I am sure everybody will have some sort of "war story" to tell about getting a service in the house, whether it's phone, internet or TV cable.
Oh, they'll sell you a service, but they often won't deliver.
For industries like telecommunications (energy is another), it might not be a bad idea for the government to fund the build out, and let service providers compete to provide the content and delivery. Then, there might be dozens upon dozens of competitors begging for your business.
Competition breeds innovation, efficiency, and, most of all, excellent customer service. If you cannot provide those things and I have viable alternatives, I walk next door to your competition and sign right up. In this case, there would be no riff-raff, either, about having to "re-connect" or set up my service: It's already on. Billing would simply have to be switched.
Not a jibe at you, Steve - I feel your pain on this one. Just a general frustration at misguided globalization.
One reason why I love the little, local guys - you always get great service. And when you don't, they make it up to you in ways that count. I'll pay extra for the reduced stress.
@Guinness416: You're absolutely right - I'm more likely to be stunned by DECENT customer service than anything. Good customer service is downright shocking. And the company I'm talking about knew that they had so few competitors that there was almost no chance we'd leave them - and their competitors are famous for horrible service (and prices) too.
@Bill: I think the word "capitalism" is overused in America. As you said, so many services are monopolistic: energy, telecommunications, water. In less populated areas it can be even worse. I don't know what the answer is. The telecommunications industry was famously deregulated from the monopolistic AT&T (not the same company that's called AT&T today, of course). The industry fragmented, competed savagely, then reconsolidated into regional monopolies. How do you force competition? I assume that if a local phone company was awful enough, a competitor might come in - think Vonage vs. the phone company, for example, or cell phones versus land lines. But those changes take a long time and we end up with highly inefficient systems in the meantime.

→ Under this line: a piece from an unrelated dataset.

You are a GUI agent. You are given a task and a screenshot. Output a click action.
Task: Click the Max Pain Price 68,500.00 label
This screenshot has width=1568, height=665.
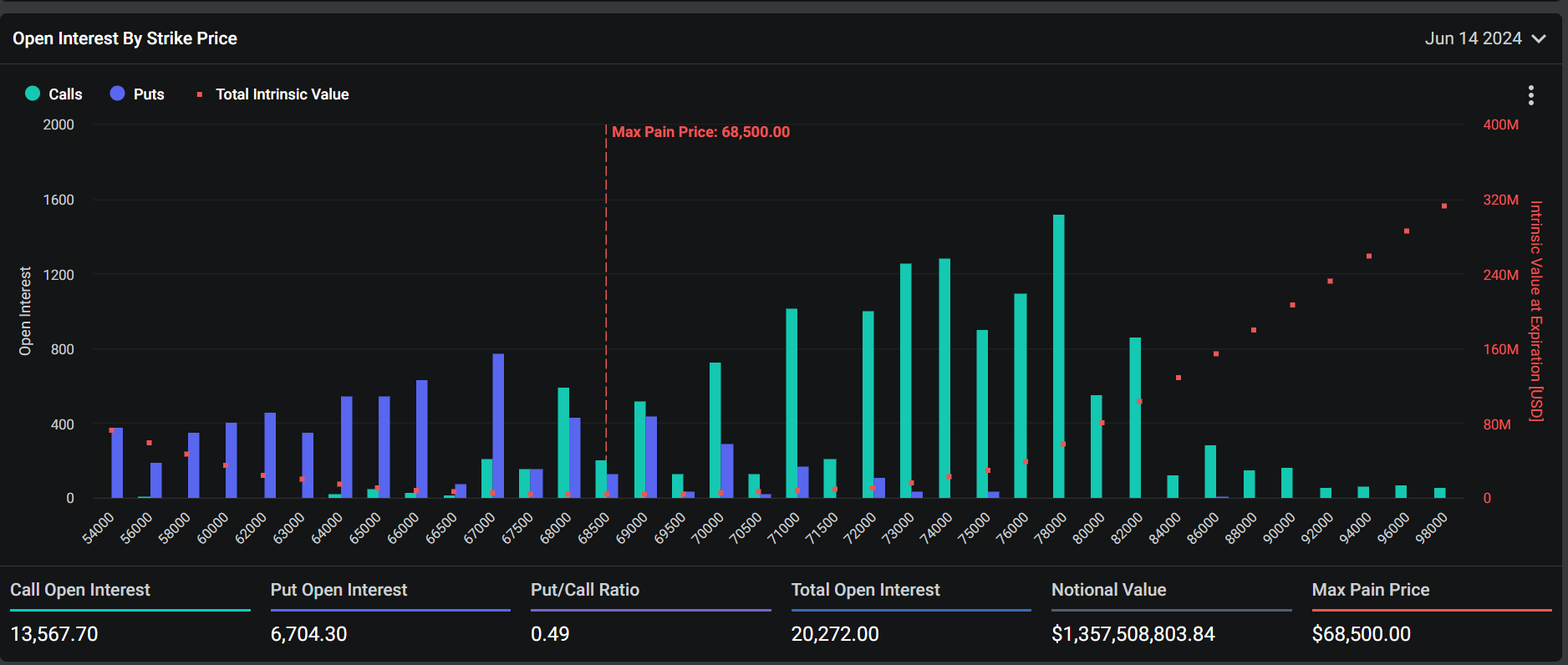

@deepali: I'm sure you know that I wasn't really trying to pick on India. It could just as easily have been the Philippines or China, of course. Here's my biggest problem with globalized customer service - I have yet to see any outsourced customer service do anything more than refer me to another number that can only be called from 9 to 5 weekdays. If they could actually fix something I could see the point - but it seems to be largely a delay-and-frustrate tactic. I do feel bad for the people in the call centers - it must be tough to deal with so much fury on a daily basis.